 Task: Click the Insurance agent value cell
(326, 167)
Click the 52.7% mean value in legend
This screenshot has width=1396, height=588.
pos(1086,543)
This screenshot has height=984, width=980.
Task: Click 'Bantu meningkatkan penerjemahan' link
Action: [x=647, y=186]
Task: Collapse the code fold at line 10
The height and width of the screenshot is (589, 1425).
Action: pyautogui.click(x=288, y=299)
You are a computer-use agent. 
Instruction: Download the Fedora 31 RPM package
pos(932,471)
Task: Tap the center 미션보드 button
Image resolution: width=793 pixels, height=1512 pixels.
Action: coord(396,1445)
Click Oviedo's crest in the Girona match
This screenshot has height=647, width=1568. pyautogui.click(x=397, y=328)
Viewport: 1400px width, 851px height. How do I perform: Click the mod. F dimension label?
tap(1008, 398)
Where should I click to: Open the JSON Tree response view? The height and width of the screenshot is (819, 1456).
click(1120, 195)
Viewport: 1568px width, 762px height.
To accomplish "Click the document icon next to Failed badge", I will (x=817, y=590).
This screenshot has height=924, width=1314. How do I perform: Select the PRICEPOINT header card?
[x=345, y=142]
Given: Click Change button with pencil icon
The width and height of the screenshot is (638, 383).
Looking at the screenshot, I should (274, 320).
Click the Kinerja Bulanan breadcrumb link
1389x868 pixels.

◆ ◆ ◆

What you will do: Can you rewrite all the entries above, swapping "Viewport" for "Window" and leaving everything else unchanged?

Task answer:
 Task: Click the Insurance agent value cell
(326, 167)
Click the 52.7% mean value in legend
This screenshot has width=1396, height=588.
pos(1086,543)
This screenshot has height=984, width=980.
Task: Click 'Bantu meningkatkan penerjemahan' link
Action: [x=647, y=186]
Task: Collapse the code fold at line 10
The height and width of the screenshot is (589, 1425).
Action: pyautogui.click(x=288, y=299)
You are a computer-use agent. 
Instruction: Download the Fedora 31 RPM package
pos(932,471)
Task: Tap the center 미션보드 button
Image resolution: width=793 pixels, height=1512 pixels.
Action: coord(396,1445)
Click Oviedo's crest in the Girona match
This screenshot has height=647, width=1568. pyautogui.click(x=397, y=328)
Window: 1400px width, 851px height. How do I perform: Click the mod. F dimension label?
tap(1008, 398)
Where should I click to: Open the JSON Tree response view? The height and width of the screenshot is (819, 1456).
click(1120, 195)
Window: 1568px width, 762px height.
To accomplish "Click the document icon next to Failed badge", I will (x=817, y=590).
This screenshot has height=924, width=1314. How do I perform: Select the PRICEPOINT header card?
[x=345, y=142]
Given: Click Change button with pencil icon
The width and height of the screenshot is (638, 383).
Looking at the screenshot, I should (274, 320).
Click the Kinerja Bulanan breadcrumb link
1389x868 pixels.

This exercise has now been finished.